I found a ~10x faster alternative to partialsortperm
using StaticArrays.jl and an insertion sort. This is still the top answer on Google so thought I’d add to this in case people are looking for a super fast maxk
.
using StaticArrays: MVector
const MAXK = 10_000 # Just to preallocate Val(i); increase as needed
const PREALLOC_VALS = ntuple(Val, MAXK)
bottomk(x, k) = _bottomk_dispatch(x, PREALLOC_VALS[k])
function _bottomk_dispatch(x::AbstractVector{T}, ::Val{k}) where {T,k}
@assert k >= 2
indmin = MVector{k}(ntuple(_ -> 0, k))
minval = MVector{k}(ntuple(_ -> typemax(T), k))
_bottomk!(x, minval, indmin)
return [minval...], [indmin...]
end
function _bottomk!(x, minval, indmin)
@inbounds @fastmath for i in eachindex(x)
new_min = x[i] < minval[end]
if new_min
minval[end] = x[i]
indmin[end] = i
for ki in length(minval):-1:2
need_swap = minval[ki] < minval[ki - 1]
if need_swap
minval[ki], minval[ki - 1] = minval[ki - 1], minval[ki]

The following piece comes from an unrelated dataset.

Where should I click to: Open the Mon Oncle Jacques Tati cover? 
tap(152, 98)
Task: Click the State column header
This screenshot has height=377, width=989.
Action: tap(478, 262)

indmin[ki], indmin[ki - 1] = indmin[ki - 1], indmin[ki]
end
end
end
end
return nothing
end
we can see that it is much faster than the partialsortperm
strategy:
julia> @btime bottomk(x, 5) setup=(x=randn(1000));
779.506 ns (5 allocations: 320 bytes)
julia> @btime partialsortperm(x, 1:5) setup=(x=randn(1000));
8.122 μs (4 allocations: 12.05 KiB)
even if I use preallocation:
julia> idx = collect(eachindex(x));
julia> @btime partialsortperm!(idx, x, 1:5) setup=(x=randn(1000));
7.365 μs (4 allocations: 4.16 KiB)
and gives the same outputs:
julia> bottomk(x, 5)[2]
5-element Vector{Int64}:
185
603
21
386
105
julia> partialsortperm(x, 1:5)
5-element view(::Vector{Int64}, 1:5) with eltype Int64:
185
603
21
386
105
This is an extension of @Elrod’s solution in Why is minimum so much faster than argmin? - #11 by Elrod. I couldn’t seem to get @turbo
working for topk
here (but please share if you find one!)